--- Goal of the exercise ---
With nothing added or dropped, copy the data that follows exactly.

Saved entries
****************

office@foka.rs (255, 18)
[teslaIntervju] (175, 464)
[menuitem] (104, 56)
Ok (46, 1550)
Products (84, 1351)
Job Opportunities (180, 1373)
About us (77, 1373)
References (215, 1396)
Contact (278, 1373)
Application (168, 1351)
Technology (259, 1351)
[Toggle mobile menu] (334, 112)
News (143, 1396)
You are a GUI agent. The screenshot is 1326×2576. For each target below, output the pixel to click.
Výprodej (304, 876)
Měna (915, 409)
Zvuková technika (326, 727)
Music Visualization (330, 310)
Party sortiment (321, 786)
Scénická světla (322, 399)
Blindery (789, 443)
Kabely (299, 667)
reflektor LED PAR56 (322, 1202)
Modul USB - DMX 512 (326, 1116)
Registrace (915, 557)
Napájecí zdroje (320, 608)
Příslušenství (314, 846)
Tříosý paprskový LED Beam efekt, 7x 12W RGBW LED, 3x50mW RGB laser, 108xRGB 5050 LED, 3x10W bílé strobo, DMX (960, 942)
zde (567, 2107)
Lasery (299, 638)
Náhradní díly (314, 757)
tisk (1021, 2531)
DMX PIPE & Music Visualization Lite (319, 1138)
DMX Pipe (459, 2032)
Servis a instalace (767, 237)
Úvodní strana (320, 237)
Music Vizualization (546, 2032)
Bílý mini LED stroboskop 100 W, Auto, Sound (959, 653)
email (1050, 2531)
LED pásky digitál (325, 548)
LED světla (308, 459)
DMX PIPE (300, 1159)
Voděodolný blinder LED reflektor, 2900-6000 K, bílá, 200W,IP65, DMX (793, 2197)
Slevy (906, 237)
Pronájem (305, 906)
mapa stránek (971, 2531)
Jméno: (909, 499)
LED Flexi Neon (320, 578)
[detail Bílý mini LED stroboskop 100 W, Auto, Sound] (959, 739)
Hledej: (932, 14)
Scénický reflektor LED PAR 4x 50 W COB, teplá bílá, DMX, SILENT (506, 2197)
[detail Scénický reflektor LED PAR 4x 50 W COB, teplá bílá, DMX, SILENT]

****************

--- Task solution ---
office@foka.rs (255, 18)
[teslaIntervju] (175, 464)
[menuitem] (104, 56)
Ok (46, 1550)
Products (84, 1351)
Job Opportunities (180, 1373)
About us (77, 1373)
References (215, 1396)
Contact (278, 1373)
Application (168, 1351)
Technology (259, 1351)
[Toggle mobile menu] (334, 112)
News (143, 1396)
You are a GUI agent. The screenshot is 1326×2576. For each target below, output the pixel to click.
Výprodej (304, 876)
Měna (915, 409)
Zvuková technika (326, 727)
Music Visualization (330, 310)
Party sortiment (321, 786)
Scénická světla (322, 399)
Blindery (789, 443)
Kabely (299, 667)
reflektor LED PAR56 (322, 1202)
Modul USB - DMX 512 (326, 1116)
Registrace (915, 557)
Napájecí zdroje (320, 608)
Příslušenství (314, 846)
Tříosý paprskový LED Beam efekt, 7x 12W RGBW LED, 3x50mW RGB laser, 108xRGB 5050 LED, 3x10W bílé strobo, DMX (960, 942)
zde (567, 2107)
Lasery (299, 638)
Náhradní díly (314, 757)
tisk (1021, 2531)
DMX PIPE & Music Visualization Lite (319, 1138)
DMX Pipe (459, 2032)
Servis a instalace (767, 237)
Úvodní strana (320, 237)
Music Vizualization (546, 2032)
Bílý mini LED stroboskop 100 W, Auto, Sound (959, 653)
email (1050, 2531)
LED pásky digitál (325, 548)
LED světla (308, 459)
DMX PIPE (300, 1159)
Voděodolný blinder LED reflektor, 2900-6000 K, bílá, 200W,IP65, DMX (793, 2197)
Slevy (906, 237)
Pronájem (305, 906)
mapa stránek (971, 2531)
Jméno: (909, 499)
LED Flexi Neon (320, 578)
[detail Bílý mini LED stroboskop 100 W, Auto, Sound] (959, 739)
Hledej: (932, 14)
Scénický reflektor LED PAR 4x 50 W COB, teplá bílá, DMX, SILENT (506, 2197)
[detail Scénický reflektor LED PAR 4x 50 W COB, teplá bílá, DMX, SILENT]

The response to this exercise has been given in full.